Similarly, it could also help teams create policies for controlling cloud costs, security governance, quality governance, and policy authoring to improve risk management. Previously, many of these things were written in obscure configuration languages like YAML, which took hours to set up. Done right, an LLM could help generate the appropriate configuration in a few minutes.
Bansal goes on:
If you can just say that in English natural language and do some LLM interface, then it can generate the right kind of configuration for you in minutes. That's where we see a lot of power for LLMs because there are so many tasks that need to be done in security, governance, compliance, debugging, and troubleshooting, so you can have an assistant to help you through. You don’t have to go and learn the syntax and configuration formats for so many things.
Each kind of use case needs to be trained differently. For example, LLMs for code creation, policy creation, and test generation all must be trained in a different way and different algorithms are better suited for the various use cases.
In an effort like this, it’s essential to reduce the risk of hallucinations in automatically generated scripts that play a role in provisioning infrastructure. It’s bad enough when AI makes up citations. But it could be catastrophic if a test bot went mad, spinning up endless instances and incurring a large cloud bill.
Bansal said they are putting several layers of controls to reduce these risks. One layer helps structure inputs into the LLM prompts. A second ensures that the results are right and valid. It is also important to hone the data used to train these models.
A general-purpose LLM like ChatGPT may create policies that are not even syntactically accurate because it was trained on more general information from across the web. A policy engine for AWS would need to train on valid AWS policies to ensure those are the only things that come out. Bansal explains:
There's a lot of work that needs to be done around the LLM to make it possible. I would say anyone claiming 100% accuracy is claiming too much. If you can get to high 90% accuracy, that’s the most you will likely get. But that’s also the reason why it's important for everyone to think of these as not a replacement for the developer on any of these jobs. It's an assistant to the developer. So, the developer still has to take a look and make sure this is right.

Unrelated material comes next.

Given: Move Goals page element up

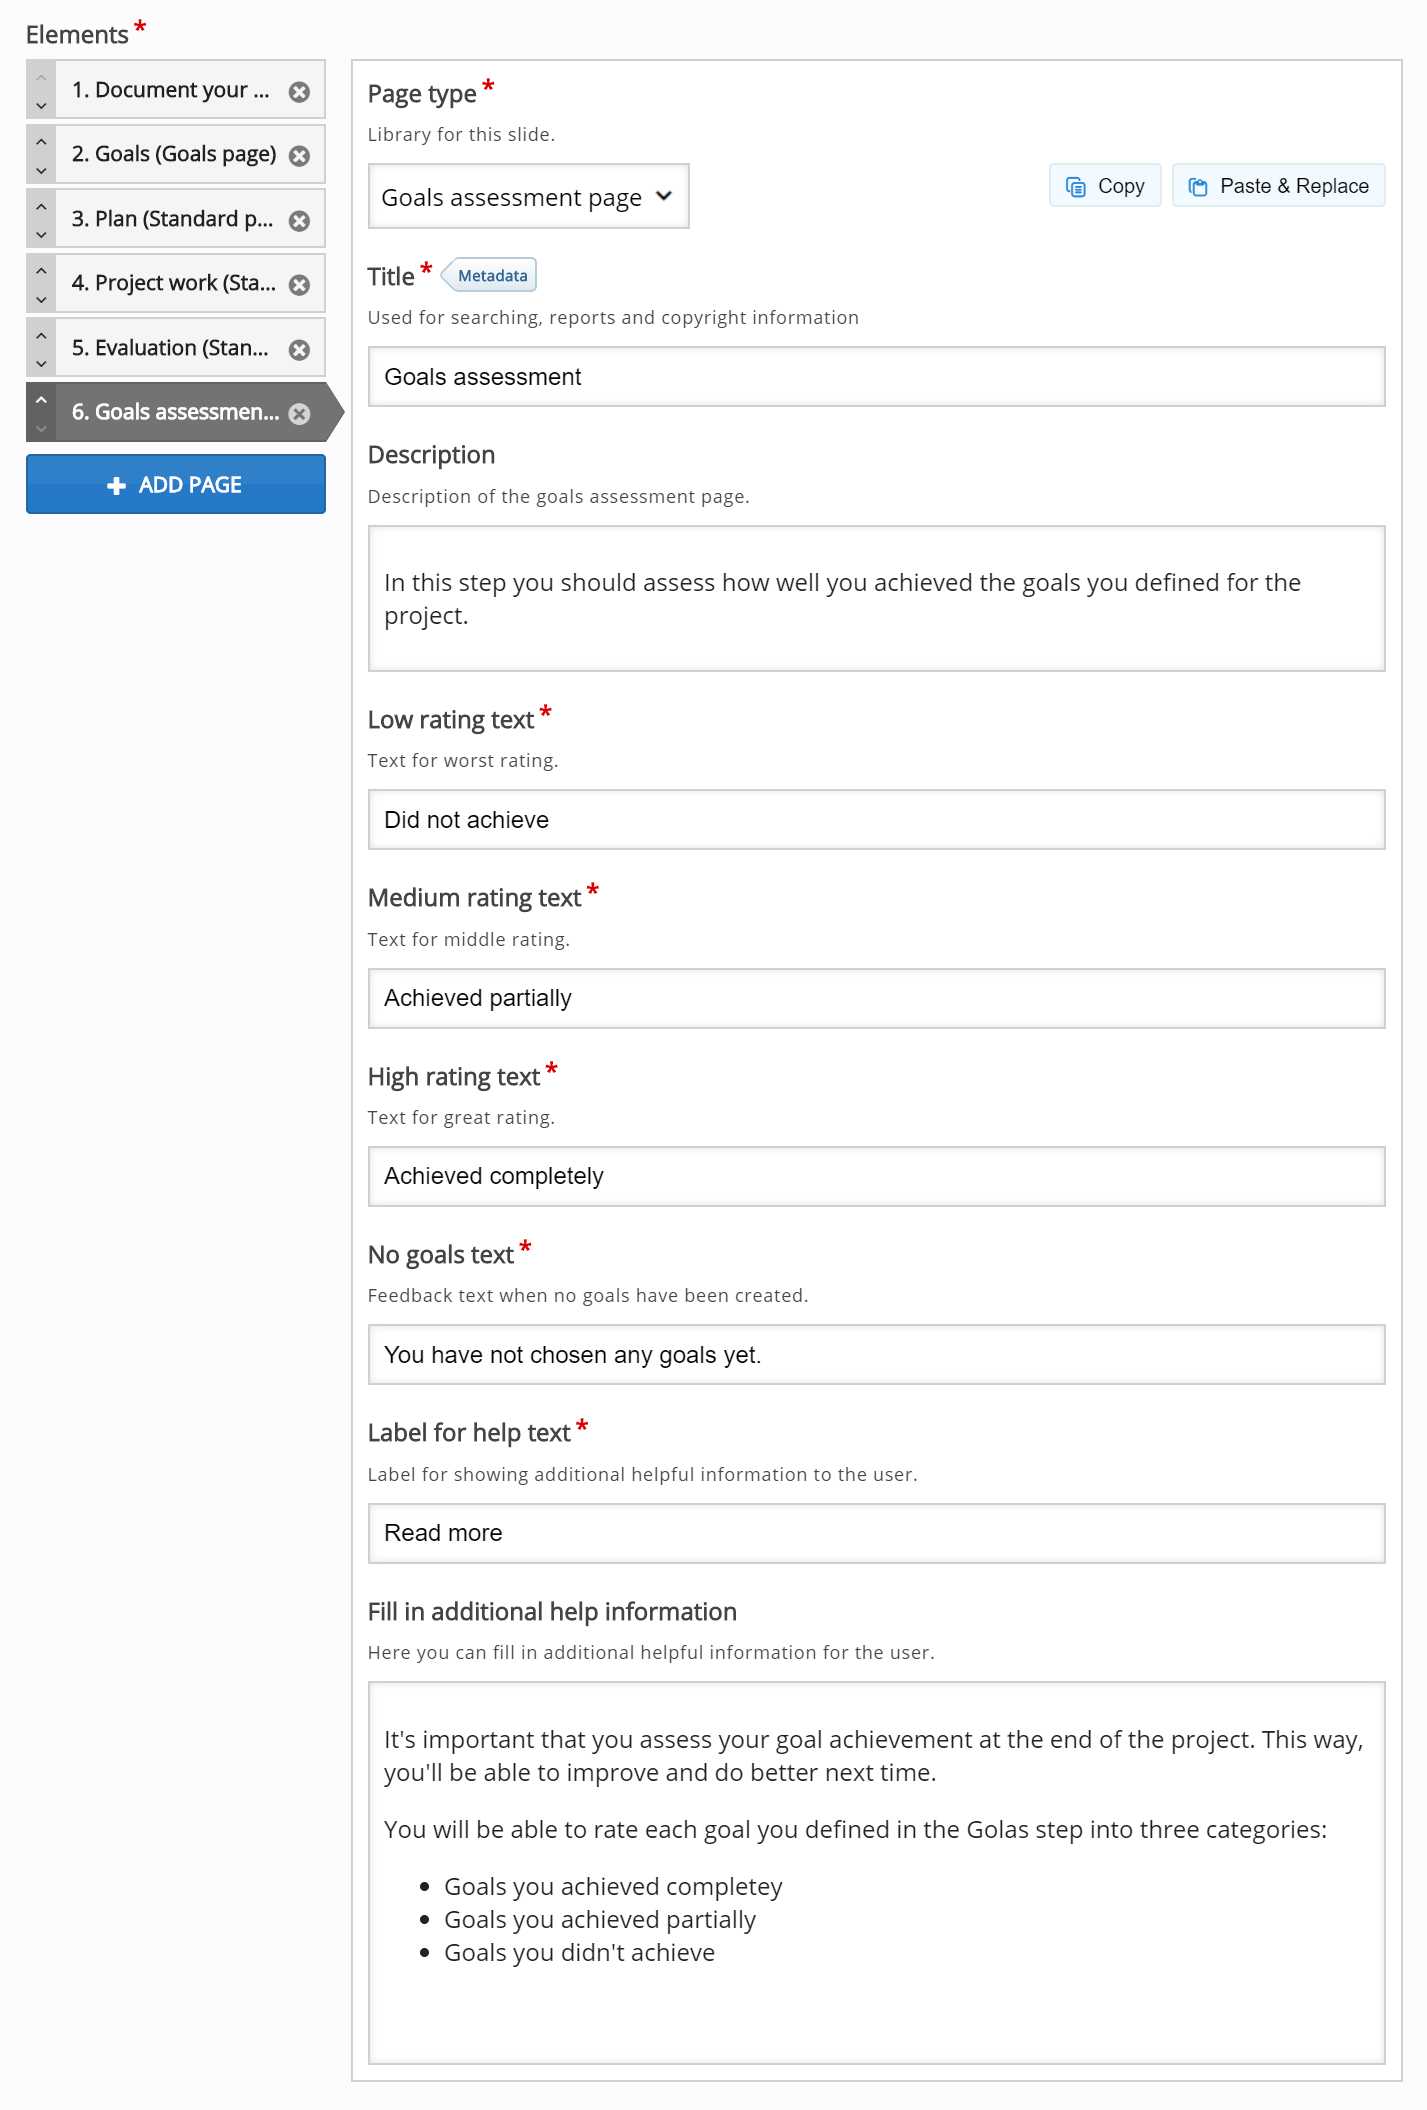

There are also cost tradeoffs to consider as well. Bansal says:
It’s an assistant to the developer to do 40%-50% of the job. It’s a productivity boost and not a replacement for you. Pushing for 100% accuracy may not be the right goal. Asking the AI a question might be so expensive that it costs you like $200 to ask the question, and it may not be worth it. It would make more sense if you want to ask the question at $2 and get to 98% accuracy and still have the developer involved. Maybe over time, the cost will come down so much you can ask the question, which is 100% accurate, but that’s not the case now.
There are a few things that stand out for me. First is the importance of building a foundation for bringing different types of data together to answer new questions across various disciplines. In this case, business, coding, QA, and operations. In some respects, this is analogous to the digital twins enterprises are building in other domains, but as applied to software infrastructure.
Second is the cautious approach Harness is taking to reduce hallucinations and mitigate their impact when they do arise. As Bansal suggested, a cost-benefit analysis will be required to strike the right balance between delivering the greatest benefit without breaking the bank.